Diálogo em torno da gestão das UPAs foi inviabilizado pela Prefeitura, segundo o conselheiro estadual de Saúde, Jurandir Ferreira
Diálogo em torno da gestão das UPAs foi inviabilizado pela Prefeitura, segundo o conselheiro estadual de Saúde, Jurandir Ferreira. O representante do órgão posiciona que o governo municipal deixou os conselheiros à margem das decisões e a única saída foi recorrer ao Judiciário para questionar o convênio com a Funepu.

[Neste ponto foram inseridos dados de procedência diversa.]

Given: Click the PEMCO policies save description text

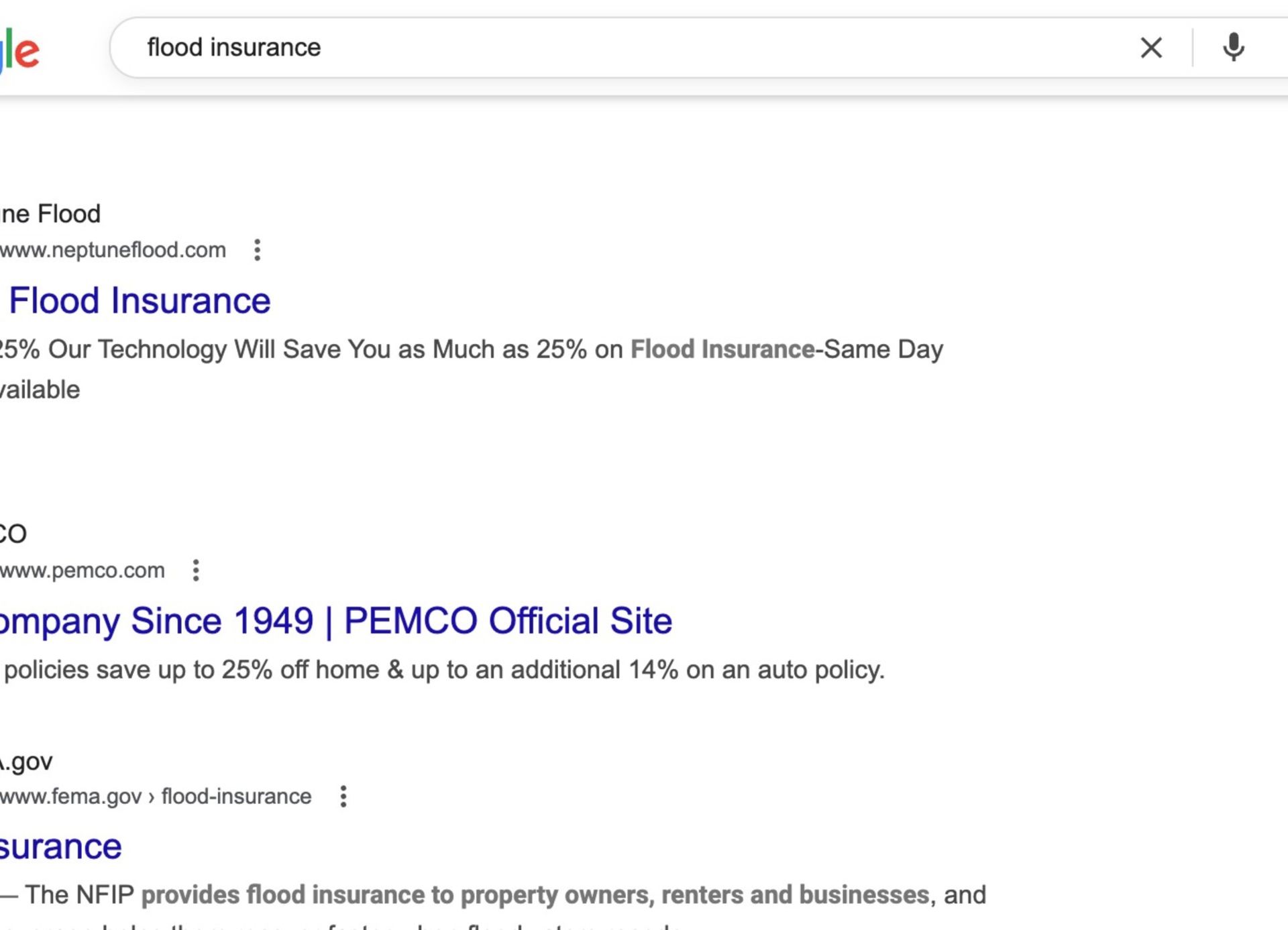Looking at the screenshot, I should click(443, 670).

Em nota encaminhada à imprensa, Ferreira também rebateu a afirmação do prefeito Paulo Piau (PMDB) de não haver obrigatoriedade de submeter ao Conselho a decisão referente à gestão das UPAs. Segundo o conselheiro, a exigência está prevista em lei federal e deve ser cumprida. “Estamos exercendo o nosso direito constitucional e legal para que a gestão municipal respeite o Controle Social e passe a nos pautar para as decisões que são de nossa responsabilidade”, argumenta.

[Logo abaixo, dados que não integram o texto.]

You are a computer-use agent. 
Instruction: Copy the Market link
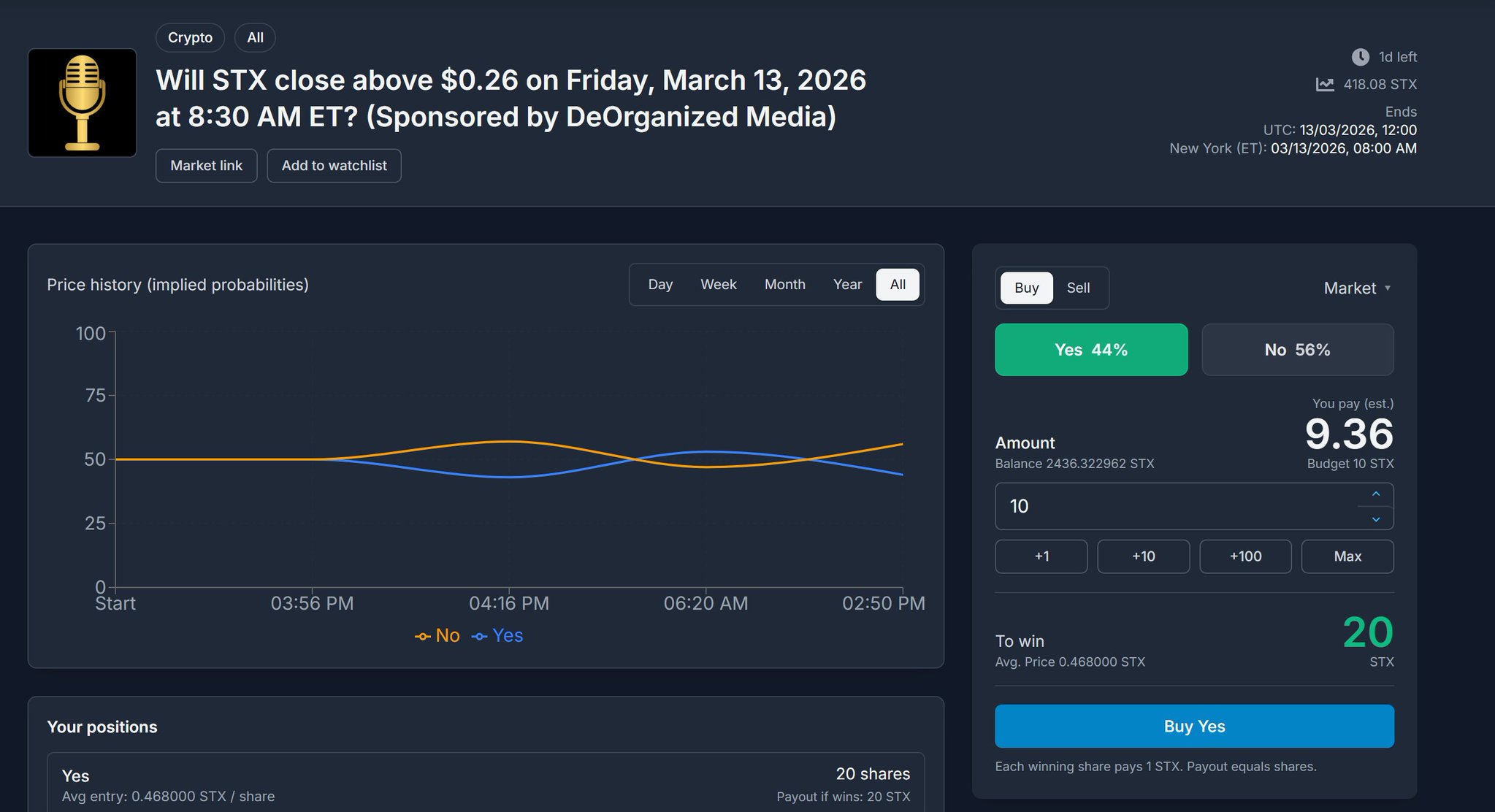click(x=206, y=166)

Além disso, Jurandir alega que não houve transparência no processo, embora a administração municipal defenda que melhoras no atendimento à população. “Não é porque disseram que vão melhorar a assistência, mas não há transparência no convênio firmado, que temos que aceitar tudo que fazem, desrespeitando o Controle Social”, posiciona.
No texto, o conselheiro ainda citou o resultado da enquete realizada pelo Jornal da Manhã sobre a avaliação da gestão da Funepu nas UPAs. A pesquisa contou com 762 votos. Do total, 24,27% das pessoas afirmaram que houve melhora no atendimento. Já 35,43% responderam que o serviço não melhorou e outros 22,83% declararam que a situação está igual. Além disso, 17,45% declararam estar indiferentes.